16 of 16 people found the following review helpful
5.0 out of 5 stars The Road to Elsinore 30 Sept. 2000
By Lisa Gansky - Published on
Format: Paperback
A magnificent book! I'm so glad they came out with a new edition of this book so I had the chance to purchase it (even if I was a bit dismayed to see Mel Gibson on the cover instead of Kenneth Branagh)! My friend had the older edition, which I borrowed frequently while taking a Shakespeare course. Each scene is covered in depth, almost like a summary. It might actually be better titled "What Happens TO Hamlet" because once you finish the book, you feel like you know the man! Great for any student of Shakespeare, or for that matter, anyone interested in Shakespeare or the Prince of Denmark at all!

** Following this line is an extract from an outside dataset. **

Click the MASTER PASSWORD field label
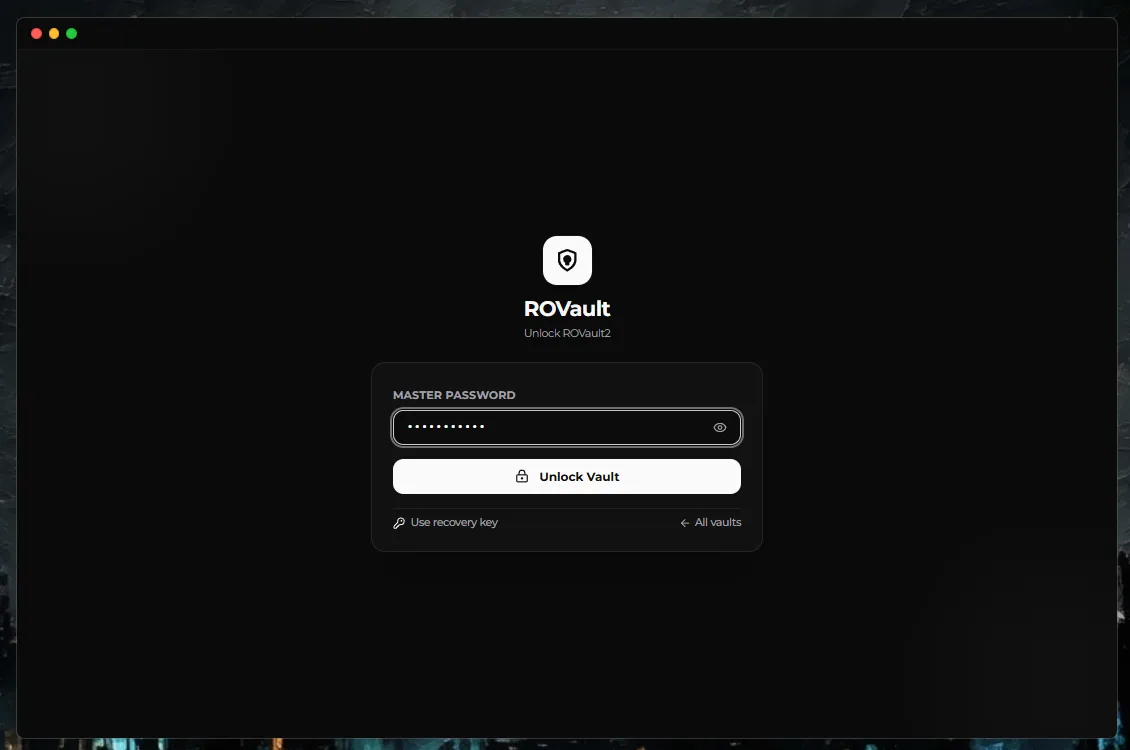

14 of 14 people found the following review helpful
5.0 out of 5 stars Hands down, the best book 17 May 2000
By Catherine Skidmore - Published on
Format: Paperback Verified Purchase
This is the best book on Hamlet that I've come across. Dover Wilson breaks down the show into themes - Gertrude's sin, feigned madness etc - and takes the reader in depth into the play. He provides historical background on the history of Denmark, Elizabethan history, ghosts in drama and really gives the most accurate interpretations that I've come across.
I highly recommend this book.
10 of 10 people found the following review helpful
5.0 out of 5 stars Wilson is always useful. He makes difficult matters clear. 29 Mar. 1999
By A Customer - Published on
Format: Paperback
This is still, after sixty years, the single indispensable book on Hamlet for any reader or playgoer.
Wilson presents the play's problems and difficulties (the matter of the ghost, for example) and provides historical context.
He examines awkward moments and explains them, using common sense and a broad knowledge of theatrical convention.
Although Wilson discusses Hamlet as it unfolds, the book can be opened to almost any page and enjoyed.
We learn about Elizabethan spiritualism and what Shakespeare's contemporaries would have thought about Germany and Denmark and marriage and the rights of kings.
Wilson's breadth of scholarship is never in doubt, nor is his enthusiasm for his subject.
Reading What Happens in Hamlet is like listening to an older, wiser, and most considerate friend.